Received: 03-Feb-2022, Manuscript No. PULNJ-22-4338; Editor assigned: 05-Feb-2022, Pre QC No. PULNJ-22-4338(PQ); Accepted Date: Feb 16, 2022; Reviewed: 12-Feb-2022 QC No. PULNJ-22-4338(Q); Revised: 14-Feb-2022, Manuscript No. PULNJ-22-4338(R); Published: 24-Feb-2022, DOI: 10.37532/pulnj.22.5(1).1-2

Citation: Nichols C. Aphasia: The natural history of basic progressive aphasia. Neurosurg J. 2022;5(1):1-2.
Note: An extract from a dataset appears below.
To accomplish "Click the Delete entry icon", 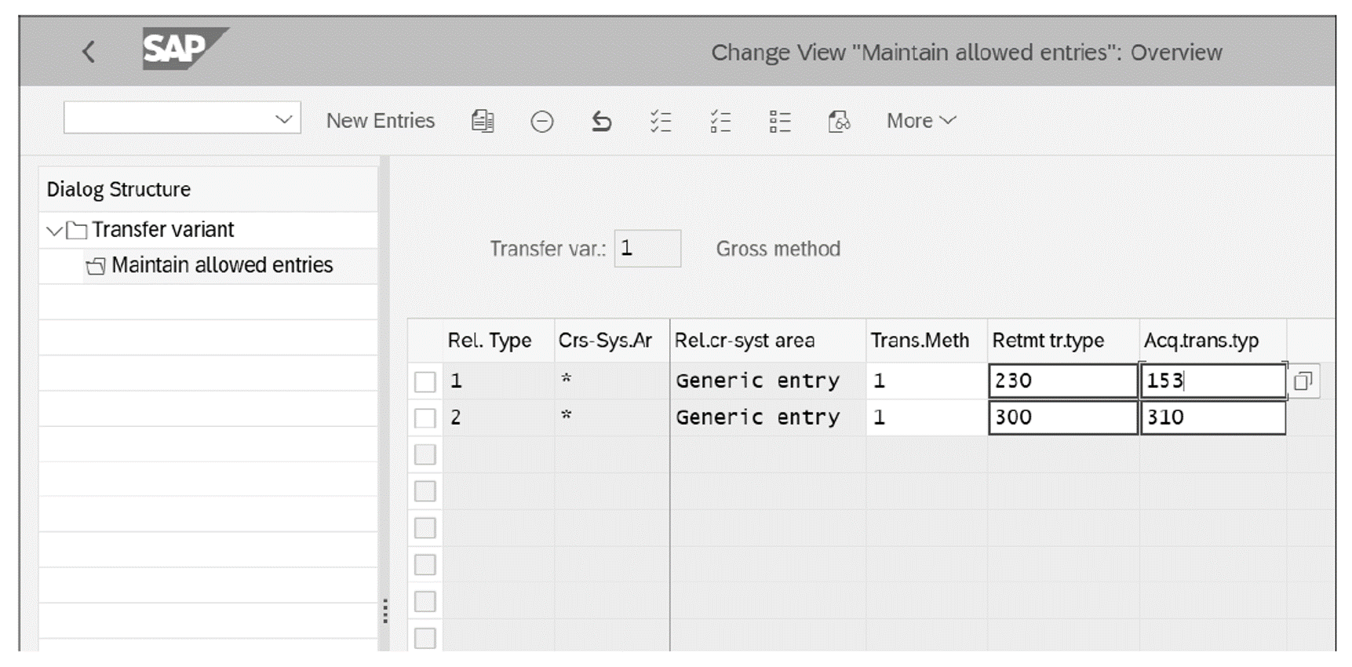I will (x=542, y=120).
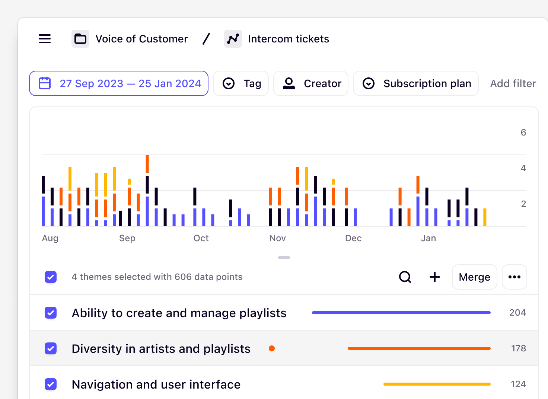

This open-access article is distributed under the terms of the Creative Commons Attribution Non-Commercial License (CC BY-NC) (http://creativecommons.org/licenses/by-nc/4.0/), which permits reuse, distribution and reproduction of the article, provided that the original work is properly cited and the reuse is restricted to noncommercial purposes. For commercial reuse, contact reprints@pulsus.com

Abstract

Primary progressive aphasia (PPA) is split into three archetypal subtypes, each of which is defined by a single aphasia symptom. Although other cognitive, behavioural, and motor domains may become engaged later in their course, little is known about each subtype's progression profile in relation to the other subtypes. 24 patients diagnosed with semantic variant (svPPA), 22 with non-fluent variant (nfvPPA), and 18 with logopenic variant (lvPPA) were collected and followed up for 1–6 years in this longitudinal retrospective cohort study based on new biomarker-supported diagnostic criteria. The severity of symptoms, scores on cognitive tests and neuropsychiatric inventories, and development into another syndrome were all evaluated. Over time, lvPPA developed broader language issues (PPA-extended) and nfvPPA developed mutism, although semantic impairment remained the primary issue in svPPA. Aside from linguistic issues, svPPA acquired significant behavioural issues, whereas lvPPA showed a higher deterioration in cognition. Motor impairments were more prevalent in the nfvPPA group. Furthermore, 65.6 percent of individuals met the clinical criteria for another neurodegenerative condition within 5 years of their clinical beginning (PPA-plus). The clinical features of 14 out of 24 (58 percent) svPPA patients were consistent with behavioural variant frontotemporal dementia, whereas 15/18 (83 percent) lvPPA patients were consistent with Alzheimer disease dementia. In addition, 12/22 (54%) of the nfvPPA patients advanced to satisfy the diagnostic criteria for corticobasal syndrome and progressive supranuclear palsy. Despite the fact that aphasia is the syndrome's initial and distinguishing feature, our longitudinal findings revealed that PPA is not a language-specific disorder, and that each subtype's course differs significantly in terms of symptom nature and disease duration.

Introduction

Since Marsel Mesulam first described the clinical condition of Primary Progressive Aphasia (PPA) in six patients in 1982, research has concentrated on characterizing the clinical symptoms, underlying molecular pathologies, and genetic foundation of PPA. The syndrome is currently split into three variants: semantic (svPPA), non-fluent/agrammatic (nfvPPA), and logopenic (lvPPA) (lvPPA). On neuroimaging, SvPPA is associated with loss of word and/or object meaning, decreased confrontation naming, surface dyslexia, as well as anterior temporal atrophy. In the presence of impairment of the left posterior frontal and insular regions, nfvPPA is characterized by effortful speech, limited speech production, and agrammatism. The third syndromic form, lvPPA, causes difficulty identifying words and repeating them, as well as temporoparietal atrophy on the left side of the brain [1]. Although prior research indicates that nfvPPA is the most heritable PPA variant (30–40% with a family history), a more rigorous investigation revealed that a definite autosomal dominant history is uncommon in all PPA subtypes. While svPPA and nfvPPA are linked to the diseases of Frontotemporal Lobar Degeneration (FTLD), lvPPA is linked to the pathologies of Alzheimer’s disease [2].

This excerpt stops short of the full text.